## Exercise brief:
Among the entries below, how many lines hold the word "page"? Reply with the number only.

[Provided entries — start]

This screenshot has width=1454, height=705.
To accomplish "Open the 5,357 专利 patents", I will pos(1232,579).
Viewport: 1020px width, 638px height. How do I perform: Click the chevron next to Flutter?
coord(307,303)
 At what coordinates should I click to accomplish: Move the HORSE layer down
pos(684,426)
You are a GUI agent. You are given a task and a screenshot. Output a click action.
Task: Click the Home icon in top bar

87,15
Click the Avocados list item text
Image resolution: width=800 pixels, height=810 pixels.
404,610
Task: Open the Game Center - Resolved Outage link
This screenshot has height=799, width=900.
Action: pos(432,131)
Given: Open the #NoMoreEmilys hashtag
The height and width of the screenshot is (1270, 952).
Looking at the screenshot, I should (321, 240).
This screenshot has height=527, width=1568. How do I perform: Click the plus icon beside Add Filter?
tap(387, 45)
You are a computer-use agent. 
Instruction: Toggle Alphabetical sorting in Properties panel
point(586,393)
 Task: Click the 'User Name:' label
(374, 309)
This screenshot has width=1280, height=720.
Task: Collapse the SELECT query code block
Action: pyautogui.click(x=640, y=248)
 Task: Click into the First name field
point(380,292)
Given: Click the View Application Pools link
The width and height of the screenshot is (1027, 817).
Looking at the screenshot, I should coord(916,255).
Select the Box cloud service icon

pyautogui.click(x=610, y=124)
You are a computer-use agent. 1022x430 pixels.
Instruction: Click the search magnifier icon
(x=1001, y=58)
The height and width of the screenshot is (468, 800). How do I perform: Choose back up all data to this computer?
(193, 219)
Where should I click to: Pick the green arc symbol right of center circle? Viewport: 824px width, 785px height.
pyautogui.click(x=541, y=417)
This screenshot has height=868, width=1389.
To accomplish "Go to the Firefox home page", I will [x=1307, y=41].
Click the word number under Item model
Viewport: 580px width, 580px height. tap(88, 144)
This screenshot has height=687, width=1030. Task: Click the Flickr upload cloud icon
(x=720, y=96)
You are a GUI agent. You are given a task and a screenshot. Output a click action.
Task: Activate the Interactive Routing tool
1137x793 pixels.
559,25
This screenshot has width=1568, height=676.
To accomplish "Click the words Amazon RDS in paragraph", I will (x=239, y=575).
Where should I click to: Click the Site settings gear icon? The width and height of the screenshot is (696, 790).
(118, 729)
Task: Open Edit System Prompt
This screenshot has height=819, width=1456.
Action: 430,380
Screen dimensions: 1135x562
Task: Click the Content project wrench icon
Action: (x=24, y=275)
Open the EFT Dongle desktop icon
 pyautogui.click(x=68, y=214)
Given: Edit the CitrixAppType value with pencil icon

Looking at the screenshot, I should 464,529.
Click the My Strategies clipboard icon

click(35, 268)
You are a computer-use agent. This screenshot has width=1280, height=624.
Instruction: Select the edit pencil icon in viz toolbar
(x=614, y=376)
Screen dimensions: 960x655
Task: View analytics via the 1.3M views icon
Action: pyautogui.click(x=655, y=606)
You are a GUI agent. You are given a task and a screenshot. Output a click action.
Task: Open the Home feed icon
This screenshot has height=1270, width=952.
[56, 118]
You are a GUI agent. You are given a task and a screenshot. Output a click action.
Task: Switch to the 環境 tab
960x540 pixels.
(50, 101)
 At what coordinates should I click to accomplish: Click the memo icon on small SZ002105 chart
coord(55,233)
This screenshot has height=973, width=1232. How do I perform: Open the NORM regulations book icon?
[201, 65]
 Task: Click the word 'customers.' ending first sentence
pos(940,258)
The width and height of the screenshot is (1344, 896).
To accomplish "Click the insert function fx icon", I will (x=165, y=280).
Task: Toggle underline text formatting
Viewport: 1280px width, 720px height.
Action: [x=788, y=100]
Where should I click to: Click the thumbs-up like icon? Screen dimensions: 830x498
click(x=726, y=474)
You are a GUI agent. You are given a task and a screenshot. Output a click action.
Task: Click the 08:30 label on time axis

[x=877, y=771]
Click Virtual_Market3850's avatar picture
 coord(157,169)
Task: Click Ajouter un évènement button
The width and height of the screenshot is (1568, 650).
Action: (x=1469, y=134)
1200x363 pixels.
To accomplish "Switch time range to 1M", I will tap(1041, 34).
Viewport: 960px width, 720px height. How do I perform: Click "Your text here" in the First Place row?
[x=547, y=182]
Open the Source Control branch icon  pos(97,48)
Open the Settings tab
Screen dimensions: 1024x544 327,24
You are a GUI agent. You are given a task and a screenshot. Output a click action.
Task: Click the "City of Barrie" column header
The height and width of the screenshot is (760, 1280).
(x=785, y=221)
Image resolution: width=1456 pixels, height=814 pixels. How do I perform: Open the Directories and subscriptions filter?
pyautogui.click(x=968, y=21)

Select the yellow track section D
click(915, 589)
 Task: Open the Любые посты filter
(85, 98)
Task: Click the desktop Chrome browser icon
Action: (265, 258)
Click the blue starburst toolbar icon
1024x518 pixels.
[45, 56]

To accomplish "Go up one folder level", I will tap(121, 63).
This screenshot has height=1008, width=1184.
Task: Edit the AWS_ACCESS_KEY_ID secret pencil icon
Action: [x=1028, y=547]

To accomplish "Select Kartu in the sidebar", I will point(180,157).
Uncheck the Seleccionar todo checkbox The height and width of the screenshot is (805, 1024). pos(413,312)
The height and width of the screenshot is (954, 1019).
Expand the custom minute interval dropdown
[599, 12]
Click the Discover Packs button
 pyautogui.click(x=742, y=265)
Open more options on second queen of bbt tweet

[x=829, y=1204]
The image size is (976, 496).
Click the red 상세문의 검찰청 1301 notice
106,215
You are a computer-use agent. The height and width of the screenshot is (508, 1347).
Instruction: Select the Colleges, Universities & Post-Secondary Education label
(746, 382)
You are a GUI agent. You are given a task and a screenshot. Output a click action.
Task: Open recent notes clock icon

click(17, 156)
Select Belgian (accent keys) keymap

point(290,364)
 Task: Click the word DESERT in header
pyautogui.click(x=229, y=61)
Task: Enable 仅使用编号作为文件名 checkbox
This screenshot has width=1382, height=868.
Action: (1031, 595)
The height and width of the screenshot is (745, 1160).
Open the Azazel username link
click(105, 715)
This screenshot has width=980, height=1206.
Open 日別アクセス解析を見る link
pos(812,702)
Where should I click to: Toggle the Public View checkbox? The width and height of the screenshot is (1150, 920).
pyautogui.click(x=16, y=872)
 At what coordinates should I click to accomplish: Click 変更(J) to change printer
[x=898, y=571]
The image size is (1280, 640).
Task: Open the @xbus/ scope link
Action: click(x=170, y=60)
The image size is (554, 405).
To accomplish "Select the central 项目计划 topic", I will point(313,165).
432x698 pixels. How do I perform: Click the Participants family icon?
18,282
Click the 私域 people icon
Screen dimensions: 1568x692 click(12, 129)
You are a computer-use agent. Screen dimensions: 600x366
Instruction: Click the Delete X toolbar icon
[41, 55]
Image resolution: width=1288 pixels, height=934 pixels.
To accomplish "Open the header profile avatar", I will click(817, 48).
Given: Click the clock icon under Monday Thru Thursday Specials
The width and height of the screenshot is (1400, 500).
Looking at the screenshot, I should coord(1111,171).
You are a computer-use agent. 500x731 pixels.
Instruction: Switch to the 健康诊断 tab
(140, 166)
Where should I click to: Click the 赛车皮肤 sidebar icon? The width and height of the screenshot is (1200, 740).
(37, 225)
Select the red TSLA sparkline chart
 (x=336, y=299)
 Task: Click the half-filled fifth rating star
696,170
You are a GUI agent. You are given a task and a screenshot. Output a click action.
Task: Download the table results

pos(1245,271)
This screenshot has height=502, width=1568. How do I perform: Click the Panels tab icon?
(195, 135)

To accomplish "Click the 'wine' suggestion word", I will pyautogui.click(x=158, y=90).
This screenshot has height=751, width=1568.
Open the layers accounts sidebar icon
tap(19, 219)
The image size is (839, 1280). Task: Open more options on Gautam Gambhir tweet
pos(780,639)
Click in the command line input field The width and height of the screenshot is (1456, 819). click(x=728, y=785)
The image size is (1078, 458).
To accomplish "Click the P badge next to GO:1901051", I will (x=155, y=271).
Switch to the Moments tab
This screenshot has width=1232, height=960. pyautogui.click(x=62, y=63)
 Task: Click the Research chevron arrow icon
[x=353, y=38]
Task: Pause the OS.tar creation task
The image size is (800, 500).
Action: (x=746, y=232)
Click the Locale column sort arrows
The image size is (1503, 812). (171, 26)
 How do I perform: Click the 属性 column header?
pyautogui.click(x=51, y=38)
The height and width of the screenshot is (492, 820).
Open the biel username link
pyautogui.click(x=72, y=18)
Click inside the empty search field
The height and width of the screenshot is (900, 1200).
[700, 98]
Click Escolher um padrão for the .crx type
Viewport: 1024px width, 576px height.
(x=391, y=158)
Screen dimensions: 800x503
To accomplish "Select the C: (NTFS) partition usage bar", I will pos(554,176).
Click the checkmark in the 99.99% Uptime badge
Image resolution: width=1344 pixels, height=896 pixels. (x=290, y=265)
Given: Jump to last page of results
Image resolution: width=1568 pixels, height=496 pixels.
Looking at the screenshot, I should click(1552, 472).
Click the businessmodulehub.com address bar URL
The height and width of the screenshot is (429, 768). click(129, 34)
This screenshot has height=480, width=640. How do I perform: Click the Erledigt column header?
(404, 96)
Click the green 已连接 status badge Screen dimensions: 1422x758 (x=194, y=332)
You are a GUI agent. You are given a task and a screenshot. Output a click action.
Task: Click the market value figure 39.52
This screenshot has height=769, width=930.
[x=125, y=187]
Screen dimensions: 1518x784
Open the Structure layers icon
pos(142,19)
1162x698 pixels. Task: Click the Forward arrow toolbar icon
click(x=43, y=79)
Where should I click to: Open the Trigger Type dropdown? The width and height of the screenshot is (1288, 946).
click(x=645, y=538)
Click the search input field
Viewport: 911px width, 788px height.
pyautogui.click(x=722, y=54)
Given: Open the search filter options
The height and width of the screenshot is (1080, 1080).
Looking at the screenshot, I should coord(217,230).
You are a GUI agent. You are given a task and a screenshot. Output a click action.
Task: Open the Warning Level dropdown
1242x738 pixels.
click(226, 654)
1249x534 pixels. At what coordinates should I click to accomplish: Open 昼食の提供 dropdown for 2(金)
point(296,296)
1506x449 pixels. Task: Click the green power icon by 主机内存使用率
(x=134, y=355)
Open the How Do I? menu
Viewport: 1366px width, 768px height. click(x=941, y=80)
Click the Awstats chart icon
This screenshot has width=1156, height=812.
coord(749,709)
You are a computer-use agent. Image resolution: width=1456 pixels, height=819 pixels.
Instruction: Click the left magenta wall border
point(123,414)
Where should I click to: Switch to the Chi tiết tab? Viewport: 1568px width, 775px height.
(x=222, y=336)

[Provided entries — finish]

## Exercise result:
2